_Exercise brief_.
Print the data that follows exactly, leaving nothing out.
·····
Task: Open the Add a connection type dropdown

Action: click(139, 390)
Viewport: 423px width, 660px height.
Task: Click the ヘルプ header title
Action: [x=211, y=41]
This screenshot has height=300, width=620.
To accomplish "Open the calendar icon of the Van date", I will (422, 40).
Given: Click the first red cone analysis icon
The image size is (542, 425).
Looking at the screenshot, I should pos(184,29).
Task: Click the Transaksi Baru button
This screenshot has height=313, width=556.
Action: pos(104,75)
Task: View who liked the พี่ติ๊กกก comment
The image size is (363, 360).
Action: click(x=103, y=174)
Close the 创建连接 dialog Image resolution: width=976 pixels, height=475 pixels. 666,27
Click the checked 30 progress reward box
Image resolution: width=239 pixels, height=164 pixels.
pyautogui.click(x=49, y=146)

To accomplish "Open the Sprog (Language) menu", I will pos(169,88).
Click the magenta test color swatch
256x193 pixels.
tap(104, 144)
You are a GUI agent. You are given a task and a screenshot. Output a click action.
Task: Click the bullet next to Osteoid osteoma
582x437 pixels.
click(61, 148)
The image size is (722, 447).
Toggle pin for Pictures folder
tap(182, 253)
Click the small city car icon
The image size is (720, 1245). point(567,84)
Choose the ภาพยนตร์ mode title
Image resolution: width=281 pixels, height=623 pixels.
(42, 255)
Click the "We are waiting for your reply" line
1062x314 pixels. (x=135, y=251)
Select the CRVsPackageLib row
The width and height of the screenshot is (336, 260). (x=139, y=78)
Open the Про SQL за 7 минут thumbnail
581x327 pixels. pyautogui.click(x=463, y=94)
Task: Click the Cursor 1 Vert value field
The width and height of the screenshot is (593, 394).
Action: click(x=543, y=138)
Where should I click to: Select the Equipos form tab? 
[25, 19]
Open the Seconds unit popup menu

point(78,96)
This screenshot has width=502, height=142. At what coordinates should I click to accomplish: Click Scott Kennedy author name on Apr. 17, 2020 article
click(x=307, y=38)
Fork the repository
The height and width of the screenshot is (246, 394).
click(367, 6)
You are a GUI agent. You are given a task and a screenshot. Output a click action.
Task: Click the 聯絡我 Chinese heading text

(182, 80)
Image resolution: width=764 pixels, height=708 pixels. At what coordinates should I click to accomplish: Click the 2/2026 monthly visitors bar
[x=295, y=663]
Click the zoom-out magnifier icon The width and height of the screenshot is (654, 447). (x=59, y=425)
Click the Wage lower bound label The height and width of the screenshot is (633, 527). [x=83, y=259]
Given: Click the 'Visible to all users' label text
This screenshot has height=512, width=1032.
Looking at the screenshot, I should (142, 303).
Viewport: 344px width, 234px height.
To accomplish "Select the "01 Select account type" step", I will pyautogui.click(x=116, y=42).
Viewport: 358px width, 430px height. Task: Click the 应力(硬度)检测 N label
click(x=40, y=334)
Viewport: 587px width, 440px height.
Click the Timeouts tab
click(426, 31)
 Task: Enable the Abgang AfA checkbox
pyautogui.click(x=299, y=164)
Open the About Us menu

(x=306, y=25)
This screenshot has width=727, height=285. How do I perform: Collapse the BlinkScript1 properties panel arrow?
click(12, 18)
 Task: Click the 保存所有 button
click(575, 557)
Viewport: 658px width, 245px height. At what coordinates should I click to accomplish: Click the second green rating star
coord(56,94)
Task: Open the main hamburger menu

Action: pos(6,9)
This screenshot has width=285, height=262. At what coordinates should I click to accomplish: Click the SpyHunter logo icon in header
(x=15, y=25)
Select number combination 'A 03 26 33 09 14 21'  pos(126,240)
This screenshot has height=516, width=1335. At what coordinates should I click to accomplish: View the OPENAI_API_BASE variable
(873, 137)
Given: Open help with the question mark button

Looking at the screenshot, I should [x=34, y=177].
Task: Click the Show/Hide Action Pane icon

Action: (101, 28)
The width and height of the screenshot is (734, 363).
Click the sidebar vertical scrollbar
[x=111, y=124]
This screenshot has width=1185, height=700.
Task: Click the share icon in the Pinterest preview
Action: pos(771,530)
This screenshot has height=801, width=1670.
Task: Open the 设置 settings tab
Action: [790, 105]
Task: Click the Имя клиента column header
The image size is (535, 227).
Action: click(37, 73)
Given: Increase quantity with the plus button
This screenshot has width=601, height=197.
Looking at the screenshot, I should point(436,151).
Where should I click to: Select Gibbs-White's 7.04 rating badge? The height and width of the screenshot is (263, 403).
·····
_Response area_.
Task: Open the Add a connection type dropdown

Action: click(139, 390)
Viewport: 423px width, 660px height.
Task: Click the ヘルプ header title
Action: [x=211, y=41]
This screenshot has height=300, width=620.
To accomplish "Open the calendar icon of the Van date", I will (422, 40).
Given: Click the first red cone analysis icon
The image size is (542, 425).
Looking at the screenshot, I should pos(184,29).
Task: Click the Transaksi Baru button
This screenshot has height=313, width=556.
Action: pos(104,75)
Task: View who liked the พี่ติ๊กกก comment
The image size is (363, 360).
Action: click(x=103, y=174)
Close the 创建连接 dialog Image resolution: width=976 pixels, height=475 pixels. 666,27
Click the checked 30 progress reward box
Image resolution: width=239 pixels, height=164 pixels.
pyautogui.click(x=49, y=146)

To accomplish "Open the Sprog (Language) menu", I will pos(169,88).
Click the magenta test color swatch
256x193 pixels.
tap(104, 144)
You are a GUI agent. You are given a task and a screenshot. Output a click action.
Task: Click the bullet next to Osteoid osteoma
582x437 pixels.
click(61, 148)
The image size is (722, 447).
Toggle pin for Pictures folder
tap(182, 253)
Click the small city car icon
The image size is (720, 1245). point(567,84)
Choose the ภาพยนตร์ mode title
Image resolution: width=281 pixels, height=623 pixels.
(42, 255)
Click the "We are waiting for your reply" line
1062x314 pixels. (x=135, y=251)
Select the CRVsPackageLib row
The width and height of the screenshot is (336, 260). (x=139, y=78)
Open the Про SQL за 7 минут thumbnail
581x327 pixels. pyautogui.click(x=463, y=94)
Task: Click the Cursor 1 Vert value field
The width and height of the screenshot is (593, 394).
Action: click(x=543, y=138)
Where should I click to: Select the Equipos form tab? 
[25, 19]
Open the Seconds unit popup menu

point(78,96)
This screenshot has width=502, height=142. At what coordinates should I click to accomplish: Click Scott Kennedy author name on Apr. 17, 2020 article
click(x=307, y=38)
Fork the repository
The height and width of the screenshot is (246, 394).
click(367, 6)
You are a GUI agent. You are given a task and a screenshot. Output a click action.
Task: Click the 聯絡我 Chinese heading text

(182, 80)
Image resolution: width=764 pixels, height=708 pixels. At what coordinates should I click to accomplish: Click the 2/2026 monthly visitors bar
[x=295, y=663]
Click the zoom-out magnifier icon The width and height of the screenshot is (654, 447). (x=59, y=425)
Click the Wage lower bound label The height and width of the screenshot is (633, 527). [x=83, y=259]
Given: Click the 'Visible to all users' label text
This screenshot has height=512, width=1032.
Looking at the screenshot, I should (142, 303).
Viewport: 344px width, 234px height.
To accomplish "Select the "01 Select account type" step", I will pyautogui.click(x=116, y=42).
Viewport: 358px width, 430px height. Task: Click the 应力(硬度)检测 N label
click(x=40, y=334)
Viewport: 587px width, 440px height.
Click the Timeouts tab
click(426, 31)
 Task: Enable the Abgang AfA checkbox
pyautogui.click(x=299, y=164)
Open the About Us menu

(x=306, y=25)
This screenshot has width=727, height=285. How do I perform: Collapse the BlinkScript1 properties panel arrow?
click(12, 18)
 Task: Click the 保存所有 button
click(575, 557)
Viewport: 658px width, 245px height. At what coordinates should I click to accomplish: Click the second green rating star
coord(56,94)
Task: Open the main hamburger menu

Action: pos(6,9)
This screenshot has width=285, height=262. At what coordinates should I click to accomplish: Click the SpyHunter logo icon in header
(x=15, y=25)
Select number combination 'A 03 26 33 09 14 21'  pos(126,240)
This screenshot has height=516, width=1335. At what coordinates should I click to accomplish: View the OPENAI_API_BASE variable
(873, 137)
Given: Open help with the question mark button

Looking at the screenshot, I should [x=34, y=177].
Task: Click the Show/Hide Action Pane icon

Action: (101, 28)
The width and height of the screenshot is (734, 363).
Click the sidebar vertical scrollbar
[x=111, y=124]
This screenshot has width=1185, height=700.
Task: Click the share icon in the Pinterest preview
Action: pos(771,530)
This screenshot has height=801, width=1670.
Task: Open the 设置 settings tab
Action: [790, 105]
Task: Click the Имя клиента column header
The image size is (535, 227).
Action: click(37, 73)
Given: Increase quantity with the plus button
This screenshot has width=601, height=197.
Looking at the screenshot, I should point(436,151).
Where should I click to: Select Gibbs-White's 7.04 rating badge? The height and width of the screenshot is (263, 403).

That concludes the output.